Fifty-two children (M:F = 31:21) with a mean age (+SD) at presentation of 47 (+27) mo were managed at authors' center during the study period. Most common source of button battery was electronic appliance remote (50%) and common symptoms at presentation were vomiting after feeds, dysphagia, chest pain etc. During endoscopic retrieval, majority (60%) of the batteries were lodged in the upper esophagus and predominant impaction was noticed at anterior wall (81%) of esophagus. Upon injury assessment, grade 3 followed by grade 2 were detected in 59% and 41% cases respectively. Five children developed complications. Two deaths due to catastrophic hemorrhage (aorto-esophageal fistula) and refractory sepsis (tracheoesophageal fistula) occurred in present cohort. While contrast esophagogram was normal in all survivors, self-limiting symptoms like mild chest pain during swallowing and cough were observed during the follow-up. Median (IQR) duration of hospital stay and follow-up were 2 d (1-2.75) and 14.5 mo (8.5-17.5) respectively.

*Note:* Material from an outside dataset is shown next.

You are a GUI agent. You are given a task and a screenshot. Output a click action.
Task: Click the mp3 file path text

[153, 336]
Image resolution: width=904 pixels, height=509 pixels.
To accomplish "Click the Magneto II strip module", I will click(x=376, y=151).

Accidental button battery ingestion can be life-threatening. Diagnosis is often delayed due to non-specific clinical presentation and unwitnessed ingestions. Esophagoscopic retrieval is the treatment modality of choice. Despite having significant esophageal injury at the time of removal, no long-term sequelae (clinical or radiological) were observed in present study.

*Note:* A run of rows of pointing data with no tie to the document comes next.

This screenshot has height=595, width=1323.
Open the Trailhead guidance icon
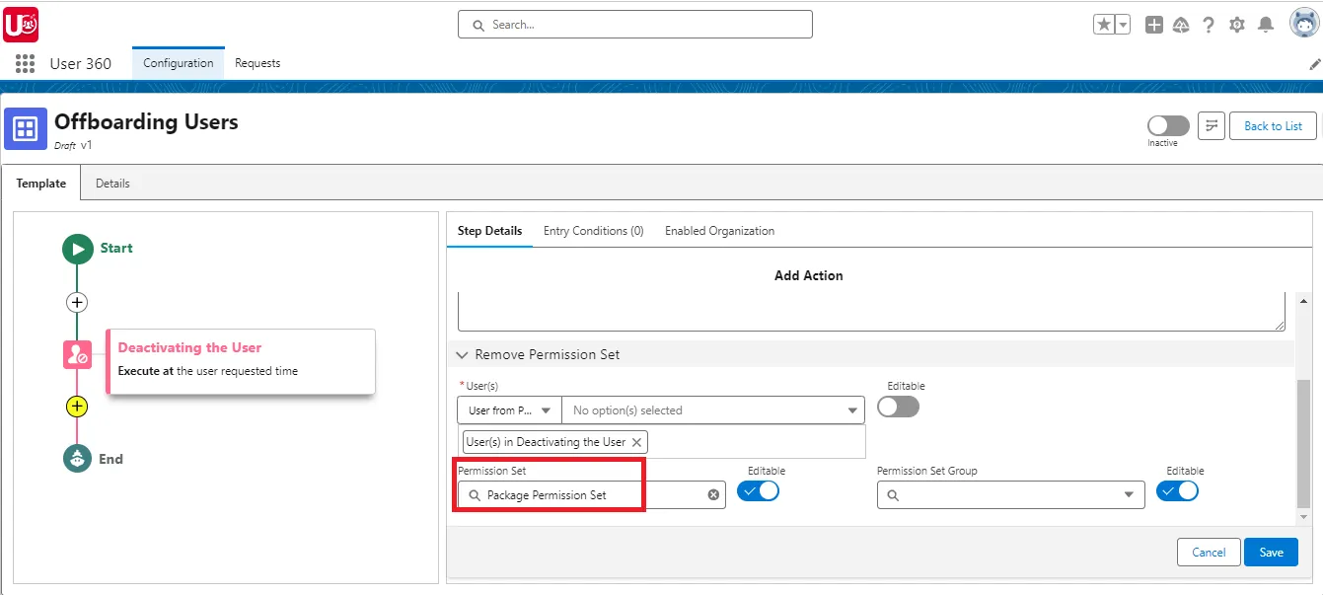pos(1182,24)
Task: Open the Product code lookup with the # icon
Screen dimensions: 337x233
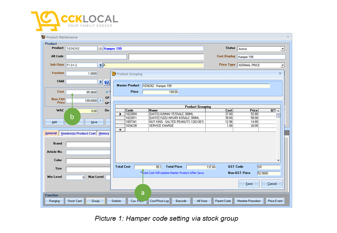Action: (101, 48)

强调不同的临床表现模式,分享作者在处理吞下纽扣电池的儿童方面的经验及其结果。
这是一项单中心描述性队列研究,总持续时间为 5 年(2014 年 1 月至 2018 年 12 月)。根据部门方案,通过紧急硬性食管镜检查进行电池取出。在所有儿童的术后期间观察结果和并发症。在电池取出后 4-6 周进行对比食管造影,以评估食管排空情况并发现后遗症(狭窄)。
在研究期间,作者所在中心共收治了 52 名(男:女=31:21)平均年龄(+标准差)为 47(+27)个月的儿童。纽扣电池最常见的来源是电子设备遥控器(50%),最常见的临床表现是喂食后呕吐、吞咽困难、胸痛等。在内镜取出过程中,大多数(60%)电池位于食管上段,主要嵌顿在前壁(81%)。在损伤评估中,分别发现 59%和 41%的病例为 3 级和 2 级。有 5 名儿童出现并发症。本队列中发生了 2 例因灾难性出血(主动脉食管瘘)和难治性感染(气管食管瘘)而死亡的病例。虽然所有幸存者的对比食管造影均正常,但在随访期间观察到了自限性症状,如吞咽时轻度胸痛和咳嗽。住院和随访的中位数(IQR)分别为 2 天(1-2.75)和 14.5 个月(8.5-17.5)。
意外吞下纽扣电池可能危及生命。由于临床表现不典型和未被目击的摄入,诊断往往会延迟。食管镜检查是首选的治疗方法。尽管在取出时存在明显的食管损伤,但在本研究中未观察到长期后遗症(临床或影像学)。